Veggie Voyagers

Couple travelled 30 states and 3 Canadian provinces between 7/07 and 5/08 running their 1987 Ford truck on straight veggie oil. The blog continues with a focus on the natural world and energy politics from a personal perspective

Friday, August 24, 2007

On the to Jasper way

Hey Lovies, Quick review. We are a little east of the Saskatchewan Crossing, again in a dumpsite/gravel pit but Ohhhh! So amazing. This morning we were on our second cup of coffee when 5 big horned sheep came down out of the forest to graze through some wood ash someone had dumped. We got to watch them for over an hour, even while I was frying up some oatmeal cookies and Michael was banging away with his veggie processing set up.
It’s been amazingly beautiful for this last stretch of the trip. My spirit aches to share it with you. Not in words but in great vision that is like swooping vistas of great heights and glacier blue water, IMAX from me to you but with the clear air and more frequent baths.
But, to rewind to the last entry… Revelstoke was a perfect little town on the Trans Canada Highway. (Slated for Big Development, alas.) We camped on the Columbia for two nights and were able to enjoy the aquacenter (which is housed with the senior center and library.) It has a huge waterslide, climbing wall, water course, Jacuzzi…everything for a community that has 9 months of winter. We heard music in the streets, went to Farmers’ Market, rode on the bikeway along the Illecillewaet River and got wooshed with a rain storm that issued in days of rain and clouds. After leaving Revelstoke we spent a night on a residential street in Golden. Except for its bridge along the Kicking Horse River, Golden didn’t strike me as so golden.
Further up the Trans Canada we stopped at Emerald Lake, after getting our national park pass. It was the first of the glacier fed lakes I’ve seen this trip with the ethereal blue glacial dusty water. We made our first flash as sight hungry tourists at Emerald Lake, which has a very practical and unrelenting flow of new tourists every hour, many languages and all manner of dress.
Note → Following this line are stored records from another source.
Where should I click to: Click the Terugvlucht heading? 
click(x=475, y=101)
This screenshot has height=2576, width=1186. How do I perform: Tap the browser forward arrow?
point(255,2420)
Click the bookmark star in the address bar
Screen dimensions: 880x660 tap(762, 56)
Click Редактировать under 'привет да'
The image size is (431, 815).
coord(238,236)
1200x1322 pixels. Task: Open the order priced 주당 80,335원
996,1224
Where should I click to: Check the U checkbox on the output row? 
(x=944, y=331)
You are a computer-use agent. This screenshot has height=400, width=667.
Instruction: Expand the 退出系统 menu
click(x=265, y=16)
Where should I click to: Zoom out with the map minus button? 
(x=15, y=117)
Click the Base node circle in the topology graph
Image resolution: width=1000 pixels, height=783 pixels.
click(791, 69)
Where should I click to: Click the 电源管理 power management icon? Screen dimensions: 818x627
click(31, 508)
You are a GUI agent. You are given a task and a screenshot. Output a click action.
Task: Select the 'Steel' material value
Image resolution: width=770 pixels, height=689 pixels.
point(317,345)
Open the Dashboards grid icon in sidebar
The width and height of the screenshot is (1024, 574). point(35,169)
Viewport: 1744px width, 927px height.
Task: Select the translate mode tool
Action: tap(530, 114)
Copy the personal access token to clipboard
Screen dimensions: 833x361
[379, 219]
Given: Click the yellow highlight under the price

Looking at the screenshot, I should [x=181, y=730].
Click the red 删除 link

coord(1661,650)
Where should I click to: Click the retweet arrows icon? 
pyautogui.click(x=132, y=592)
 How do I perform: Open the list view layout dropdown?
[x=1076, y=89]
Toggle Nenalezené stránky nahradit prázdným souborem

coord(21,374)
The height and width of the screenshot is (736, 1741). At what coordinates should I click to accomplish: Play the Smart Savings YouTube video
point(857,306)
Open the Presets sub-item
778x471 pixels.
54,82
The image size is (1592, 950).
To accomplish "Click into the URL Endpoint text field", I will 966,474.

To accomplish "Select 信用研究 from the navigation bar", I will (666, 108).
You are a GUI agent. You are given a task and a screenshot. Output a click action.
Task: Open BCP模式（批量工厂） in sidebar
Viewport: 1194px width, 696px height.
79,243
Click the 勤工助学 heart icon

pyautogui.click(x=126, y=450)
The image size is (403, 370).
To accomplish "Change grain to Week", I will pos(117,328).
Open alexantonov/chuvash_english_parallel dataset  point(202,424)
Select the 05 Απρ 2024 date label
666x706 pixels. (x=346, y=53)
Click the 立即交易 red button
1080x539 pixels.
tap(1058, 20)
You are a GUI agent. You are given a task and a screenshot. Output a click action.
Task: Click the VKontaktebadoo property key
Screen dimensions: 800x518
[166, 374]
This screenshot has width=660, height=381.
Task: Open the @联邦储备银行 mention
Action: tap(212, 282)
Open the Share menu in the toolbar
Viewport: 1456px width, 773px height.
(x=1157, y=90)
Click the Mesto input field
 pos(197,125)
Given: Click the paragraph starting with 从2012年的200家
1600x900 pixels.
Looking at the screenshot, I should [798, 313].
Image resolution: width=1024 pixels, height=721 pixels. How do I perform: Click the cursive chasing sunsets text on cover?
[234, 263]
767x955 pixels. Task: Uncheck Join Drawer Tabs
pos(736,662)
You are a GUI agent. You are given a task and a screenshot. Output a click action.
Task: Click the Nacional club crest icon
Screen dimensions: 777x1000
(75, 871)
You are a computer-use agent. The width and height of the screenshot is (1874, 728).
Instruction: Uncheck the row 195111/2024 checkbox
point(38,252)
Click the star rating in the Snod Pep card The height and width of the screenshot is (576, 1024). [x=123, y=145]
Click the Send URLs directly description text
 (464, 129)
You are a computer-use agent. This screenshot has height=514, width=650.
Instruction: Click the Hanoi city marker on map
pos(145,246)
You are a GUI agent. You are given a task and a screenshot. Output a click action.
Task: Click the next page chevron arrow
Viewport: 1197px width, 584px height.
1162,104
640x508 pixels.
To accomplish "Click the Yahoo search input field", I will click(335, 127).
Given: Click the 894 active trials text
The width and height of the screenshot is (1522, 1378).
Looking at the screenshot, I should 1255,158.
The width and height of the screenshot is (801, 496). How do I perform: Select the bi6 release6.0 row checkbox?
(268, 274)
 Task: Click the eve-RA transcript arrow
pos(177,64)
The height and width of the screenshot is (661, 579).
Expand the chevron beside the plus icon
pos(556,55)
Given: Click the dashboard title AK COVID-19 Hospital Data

We thwarted the Canadian version of crowd control…and managed to black out early and sleep in the parking lot, like maybe we were staying in the Lodge?
After that we had a brief stroll to Takakkaw Falls. ”Magnificent thing,” in Cree. No sign of any First Nations people but lots of French and other languages. I’m enjoying all the French and would learn it if there was time to stay long enough past the sign reading, sounding out phase. I’ve see 4 license plates from the US since coming into this country…
OK, then we got into the flurry of Lake Louise and its visitor center. I quickly got over the fact that we couldn’t afford the gondola ride (canoes rent for 50$ and hour!) and got a bike trail map. We rode up from the valley and my first take on this famous lake was, Wow! Look at that “Chalet!” There were teeming throngs of tourists and it was pretty wonderful but not enough to figure out a strategy for staying.
We camped at a trailhead across the valley where I didn’t sleep. That was yesterday. The day started off with that logy feeling you get when you haven’t slept but after awhile on the Bow Lake trail up to the waterfalls I was exultant. I just love these amazing places down to the rocks. The rocks are so varied and interesting I can just poke around in a foot square of them for minutes, and then your eye swings this way or that, to the dancing watercourse, the falls, the glaciers above, the incredible peaks…it just about bursts you!
After Bow Lake we had our last rush of the day which was going to Bow Pass, which looks way down onto Peyto Lake and across to the gouged vast glacier that feeds it and out onto the whole long trough that fronts on the west facing peaks that line out as far as there is visibility. The air in these high places just rings with joy. (I love looking in the faces of people on this tourist trail—those that are lit with the majesty and incredibility of what we are witness to versus those that might be passing you in a mall…)
M has just processed another 200 miles or so of veggie oil and we’ll have ourselves a tofu sandwich (we are off all but non fat dairy,) before we go on north toward Jasper.
I’m sure you have heard the glaciers are retreating. Come see them before they grind away the last tourist to feed the last waterfall and amazing lake. Bring lots of money for gas or learn how to process veggie oil….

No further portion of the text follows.